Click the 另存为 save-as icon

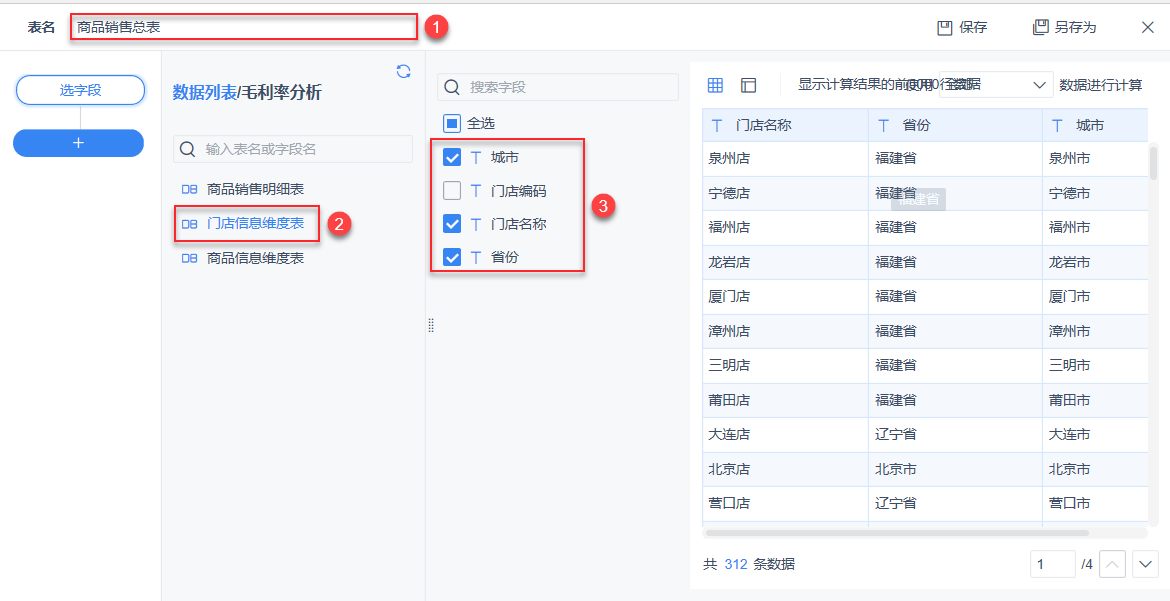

* * *

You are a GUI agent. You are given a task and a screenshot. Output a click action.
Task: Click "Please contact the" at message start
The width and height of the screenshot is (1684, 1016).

==

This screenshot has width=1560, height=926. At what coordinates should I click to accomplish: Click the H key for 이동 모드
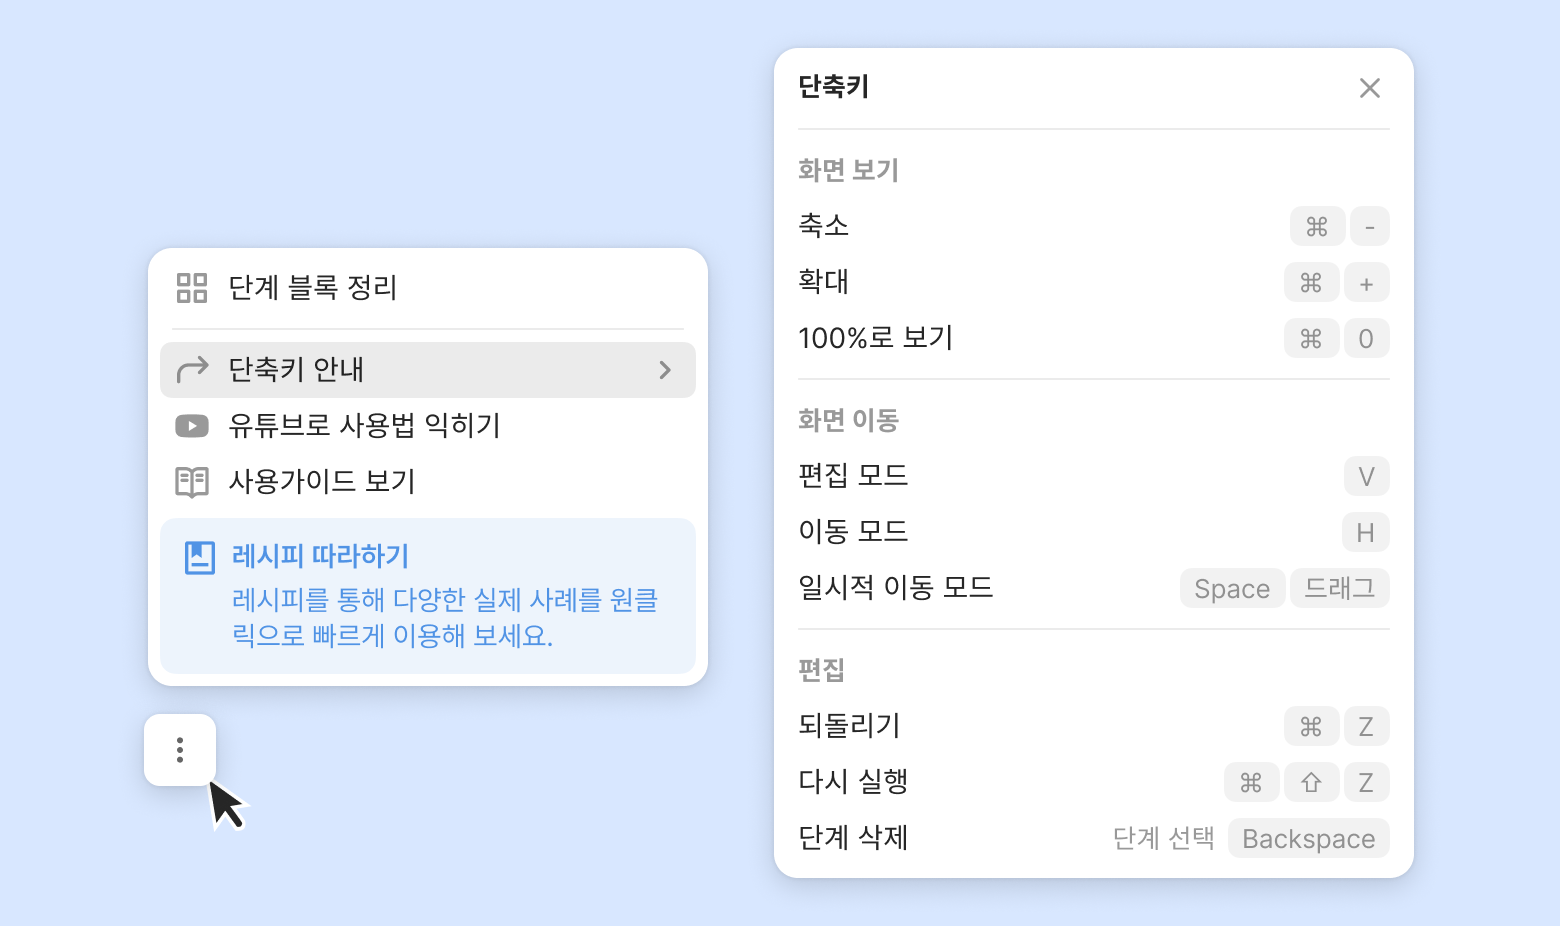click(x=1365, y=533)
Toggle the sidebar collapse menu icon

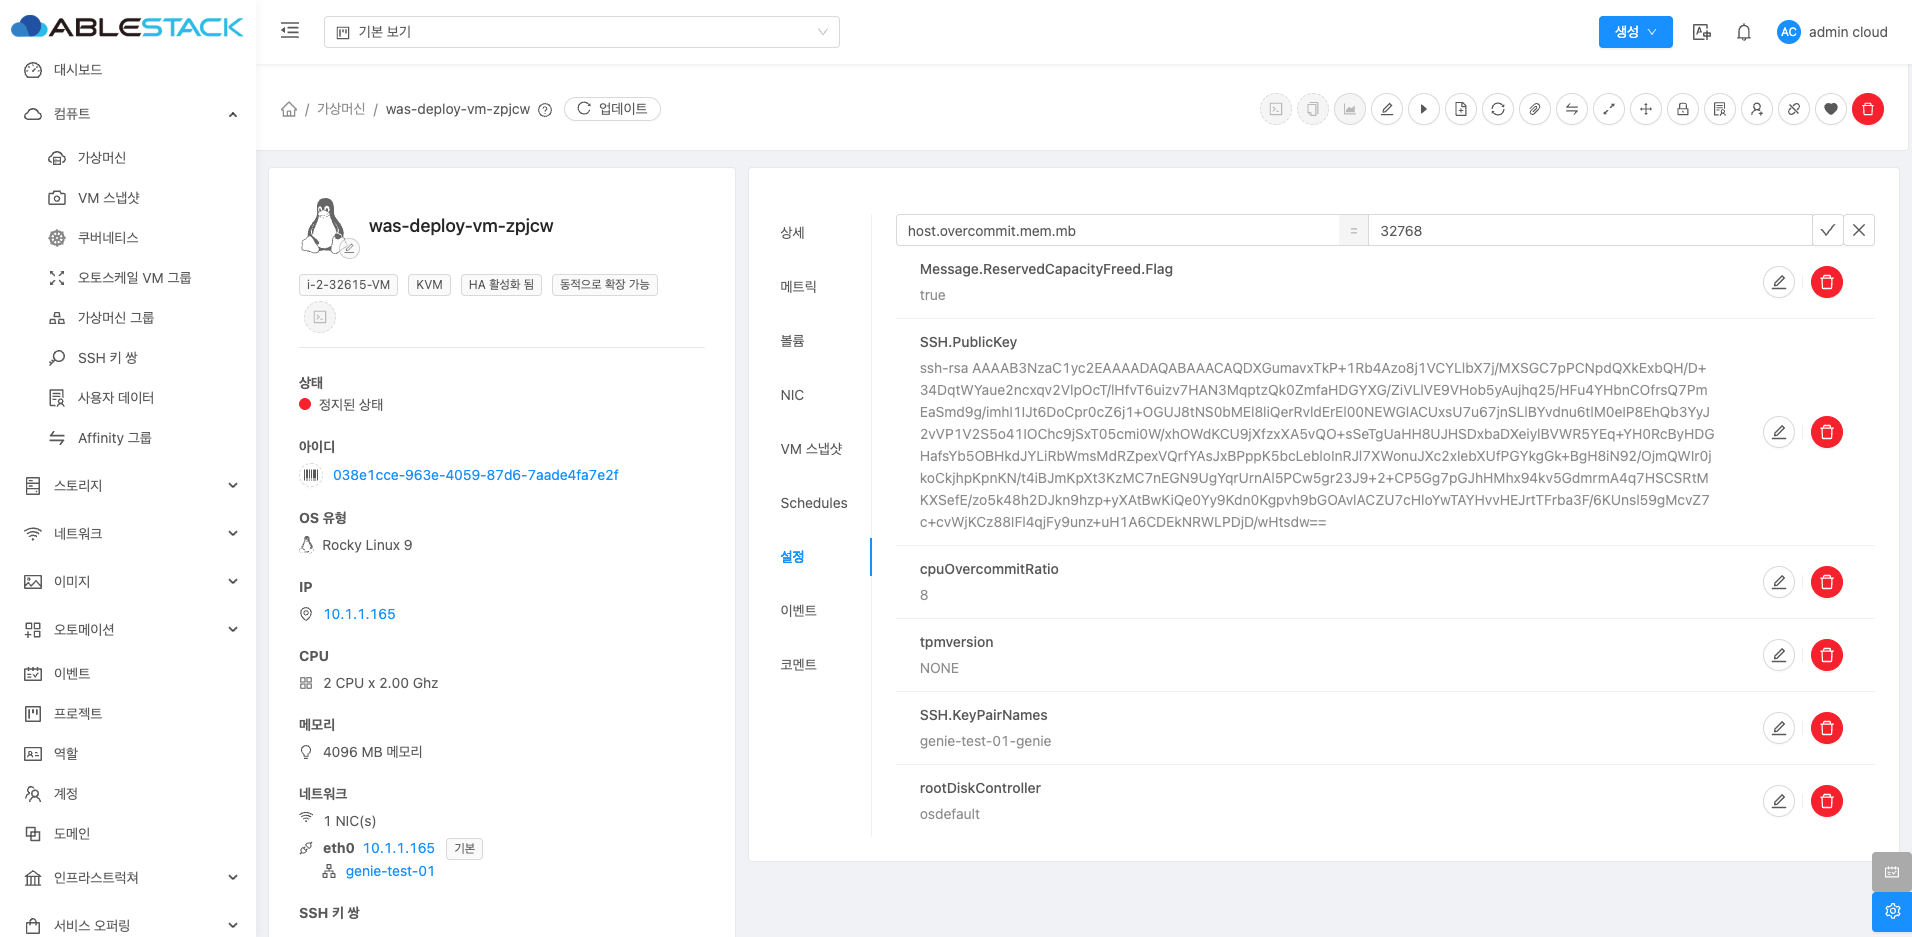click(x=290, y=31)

**DIRECTIONS FOR THIS TASK**.
Using the listing above, return word for word each line from the one that has "You are a GUI" through the one that has "The width and", and no line outside that range.

**ANSWER TO THE PROBLEM**.
You are a GUI agent. You are given a task and a screenshot. Output a click action.
Task: Click "Please contact the" at message start
The width and height of the screenshot is (1684, 1016).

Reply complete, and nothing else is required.